Your objective>
Whenever a line below includes the word "computer", copy that line.

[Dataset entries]
++++++
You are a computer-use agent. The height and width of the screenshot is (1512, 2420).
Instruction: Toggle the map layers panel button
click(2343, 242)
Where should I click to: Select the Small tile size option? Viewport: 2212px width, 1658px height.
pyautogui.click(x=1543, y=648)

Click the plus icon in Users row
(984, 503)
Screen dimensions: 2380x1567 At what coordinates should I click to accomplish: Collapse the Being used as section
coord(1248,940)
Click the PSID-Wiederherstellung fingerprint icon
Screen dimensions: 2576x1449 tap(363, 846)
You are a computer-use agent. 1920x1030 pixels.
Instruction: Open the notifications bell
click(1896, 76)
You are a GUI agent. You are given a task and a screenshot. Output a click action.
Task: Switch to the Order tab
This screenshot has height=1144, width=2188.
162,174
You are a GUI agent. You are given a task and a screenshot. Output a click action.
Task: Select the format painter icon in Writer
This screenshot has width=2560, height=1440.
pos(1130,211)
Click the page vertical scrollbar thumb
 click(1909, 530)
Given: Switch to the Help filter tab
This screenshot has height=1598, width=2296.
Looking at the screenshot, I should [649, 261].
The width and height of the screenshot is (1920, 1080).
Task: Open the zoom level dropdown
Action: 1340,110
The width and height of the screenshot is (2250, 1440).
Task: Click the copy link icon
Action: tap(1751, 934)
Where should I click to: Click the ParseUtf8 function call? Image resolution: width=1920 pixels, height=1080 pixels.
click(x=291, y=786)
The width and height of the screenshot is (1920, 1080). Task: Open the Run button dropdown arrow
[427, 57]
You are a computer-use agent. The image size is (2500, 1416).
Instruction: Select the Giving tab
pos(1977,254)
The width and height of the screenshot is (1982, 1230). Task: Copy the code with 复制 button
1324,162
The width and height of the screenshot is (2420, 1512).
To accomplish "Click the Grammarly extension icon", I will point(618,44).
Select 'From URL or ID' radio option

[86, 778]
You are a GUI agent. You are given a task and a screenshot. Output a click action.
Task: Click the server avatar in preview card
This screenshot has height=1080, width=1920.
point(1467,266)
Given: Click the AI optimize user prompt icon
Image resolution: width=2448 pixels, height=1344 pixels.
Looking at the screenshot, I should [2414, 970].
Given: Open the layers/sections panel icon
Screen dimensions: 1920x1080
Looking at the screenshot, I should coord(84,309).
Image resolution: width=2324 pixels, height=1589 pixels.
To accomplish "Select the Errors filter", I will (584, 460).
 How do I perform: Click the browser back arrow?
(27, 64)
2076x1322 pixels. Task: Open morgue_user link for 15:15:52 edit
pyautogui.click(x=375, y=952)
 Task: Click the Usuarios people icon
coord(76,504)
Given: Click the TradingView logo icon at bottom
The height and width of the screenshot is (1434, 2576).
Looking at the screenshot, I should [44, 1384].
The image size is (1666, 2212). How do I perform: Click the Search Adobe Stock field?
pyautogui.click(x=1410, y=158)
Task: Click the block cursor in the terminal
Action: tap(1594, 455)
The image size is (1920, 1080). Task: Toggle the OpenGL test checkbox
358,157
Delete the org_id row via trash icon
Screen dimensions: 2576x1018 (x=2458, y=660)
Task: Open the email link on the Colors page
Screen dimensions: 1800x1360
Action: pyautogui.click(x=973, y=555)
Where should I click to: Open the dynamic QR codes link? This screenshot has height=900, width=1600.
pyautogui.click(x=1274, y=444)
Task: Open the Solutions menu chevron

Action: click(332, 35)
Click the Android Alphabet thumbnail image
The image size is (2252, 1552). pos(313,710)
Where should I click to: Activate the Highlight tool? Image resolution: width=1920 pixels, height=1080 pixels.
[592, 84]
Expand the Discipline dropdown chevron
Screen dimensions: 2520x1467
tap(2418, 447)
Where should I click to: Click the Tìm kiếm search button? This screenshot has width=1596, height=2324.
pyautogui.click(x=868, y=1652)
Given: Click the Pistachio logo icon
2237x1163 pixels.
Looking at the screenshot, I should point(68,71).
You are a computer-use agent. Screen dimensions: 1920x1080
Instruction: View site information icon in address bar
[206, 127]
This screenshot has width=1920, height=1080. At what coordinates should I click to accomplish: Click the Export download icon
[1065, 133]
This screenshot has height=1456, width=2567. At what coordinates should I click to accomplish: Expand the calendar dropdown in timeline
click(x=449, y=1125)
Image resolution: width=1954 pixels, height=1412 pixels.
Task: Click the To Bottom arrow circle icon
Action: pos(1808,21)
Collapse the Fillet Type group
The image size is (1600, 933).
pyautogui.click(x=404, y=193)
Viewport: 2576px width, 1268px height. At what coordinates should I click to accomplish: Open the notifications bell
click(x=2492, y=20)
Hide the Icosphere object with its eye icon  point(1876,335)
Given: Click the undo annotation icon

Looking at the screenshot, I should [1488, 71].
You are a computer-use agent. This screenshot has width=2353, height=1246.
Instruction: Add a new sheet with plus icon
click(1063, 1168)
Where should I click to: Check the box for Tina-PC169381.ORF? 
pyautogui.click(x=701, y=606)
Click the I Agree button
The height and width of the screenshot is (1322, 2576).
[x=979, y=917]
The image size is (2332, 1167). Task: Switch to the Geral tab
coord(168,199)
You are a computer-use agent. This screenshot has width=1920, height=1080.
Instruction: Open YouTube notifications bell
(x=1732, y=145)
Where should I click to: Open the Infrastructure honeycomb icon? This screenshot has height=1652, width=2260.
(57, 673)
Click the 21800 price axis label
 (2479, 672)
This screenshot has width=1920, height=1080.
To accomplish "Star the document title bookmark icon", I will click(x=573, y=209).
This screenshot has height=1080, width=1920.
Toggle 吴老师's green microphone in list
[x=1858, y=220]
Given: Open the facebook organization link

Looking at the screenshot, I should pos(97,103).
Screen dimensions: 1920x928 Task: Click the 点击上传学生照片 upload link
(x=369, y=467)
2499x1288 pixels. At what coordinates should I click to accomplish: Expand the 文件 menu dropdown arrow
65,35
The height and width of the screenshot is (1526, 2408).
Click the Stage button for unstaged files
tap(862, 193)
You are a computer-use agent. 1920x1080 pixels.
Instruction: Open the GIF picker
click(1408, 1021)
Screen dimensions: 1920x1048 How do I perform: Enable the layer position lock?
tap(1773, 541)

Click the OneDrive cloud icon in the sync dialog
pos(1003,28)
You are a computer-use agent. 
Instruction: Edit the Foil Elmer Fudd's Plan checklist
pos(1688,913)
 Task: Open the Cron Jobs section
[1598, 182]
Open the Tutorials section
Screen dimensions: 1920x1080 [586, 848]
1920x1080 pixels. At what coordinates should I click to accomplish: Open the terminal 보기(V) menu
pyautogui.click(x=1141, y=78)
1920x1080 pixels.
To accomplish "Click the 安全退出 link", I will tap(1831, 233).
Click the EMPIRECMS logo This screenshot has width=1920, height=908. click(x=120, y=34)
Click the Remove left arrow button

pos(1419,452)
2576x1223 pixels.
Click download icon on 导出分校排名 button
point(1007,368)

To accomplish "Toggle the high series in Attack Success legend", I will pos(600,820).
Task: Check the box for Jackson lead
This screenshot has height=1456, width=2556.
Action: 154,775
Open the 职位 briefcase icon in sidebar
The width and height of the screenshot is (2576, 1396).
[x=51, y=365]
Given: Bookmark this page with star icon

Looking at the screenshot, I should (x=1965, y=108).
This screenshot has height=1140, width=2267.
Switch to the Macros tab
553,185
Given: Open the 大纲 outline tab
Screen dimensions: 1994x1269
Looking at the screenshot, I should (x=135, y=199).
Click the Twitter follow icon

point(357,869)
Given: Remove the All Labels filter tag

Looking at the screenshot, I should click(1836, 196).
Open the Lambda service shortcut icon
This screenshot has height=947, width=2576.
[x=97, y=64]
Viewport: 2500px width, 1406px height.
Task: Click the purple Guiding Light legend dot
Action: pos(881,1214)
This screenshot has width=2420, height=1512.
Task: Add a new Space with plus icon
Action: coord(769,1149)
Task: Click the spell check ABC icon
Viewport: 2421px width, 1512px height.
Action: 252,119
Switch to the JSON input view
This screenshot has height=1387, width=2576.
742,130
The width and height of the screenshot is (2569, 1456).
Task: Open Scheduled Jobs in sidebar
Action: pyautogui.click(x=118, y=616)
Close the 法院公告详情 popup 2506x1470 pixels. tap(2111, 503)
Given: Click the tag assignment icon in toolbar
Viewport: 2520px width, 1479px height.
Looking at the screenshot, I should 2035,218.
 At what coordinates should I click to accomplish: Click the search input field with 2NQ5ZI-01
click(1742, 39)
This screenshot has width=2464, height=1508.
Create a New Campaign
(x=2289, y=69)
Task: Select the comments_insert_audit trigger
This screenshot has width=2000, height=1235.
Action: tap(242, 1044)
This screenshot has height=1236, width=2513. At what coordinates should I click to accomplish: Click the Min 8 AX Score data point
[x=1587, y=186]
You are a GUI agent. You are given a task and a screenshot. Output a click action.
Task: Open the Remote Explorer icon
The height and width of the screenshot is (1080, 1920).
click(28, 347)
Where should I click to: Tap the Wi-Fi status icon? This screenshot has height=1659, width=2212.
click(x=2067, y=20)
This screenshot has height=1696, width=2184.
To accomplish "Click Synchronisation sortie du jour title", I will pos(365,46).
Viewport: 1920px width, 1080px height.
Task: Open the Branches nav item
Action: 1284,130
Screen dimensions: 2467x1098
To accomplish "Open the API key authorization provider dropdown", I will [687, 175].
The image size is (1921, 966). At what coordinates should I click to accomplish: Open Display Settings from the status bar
++++++
Reply>
You are a computer-use agent. The height and width of the screenshot is (1512, 2420).
You are a computer-use agent. 1920x1030 pixels.
You are a computer-use agent. The image size is (2500, 1416).
You are a computer-use agent. Screen dimensions: 1920x1080
You are a computer-use agent. This screenshot has width=2353, height=1246.
You are a computer-use agent. This screenshot has width=1920, height=1080.
You are a computer-use agent. 1920x1080 pixels.
You are a computer-use agent. 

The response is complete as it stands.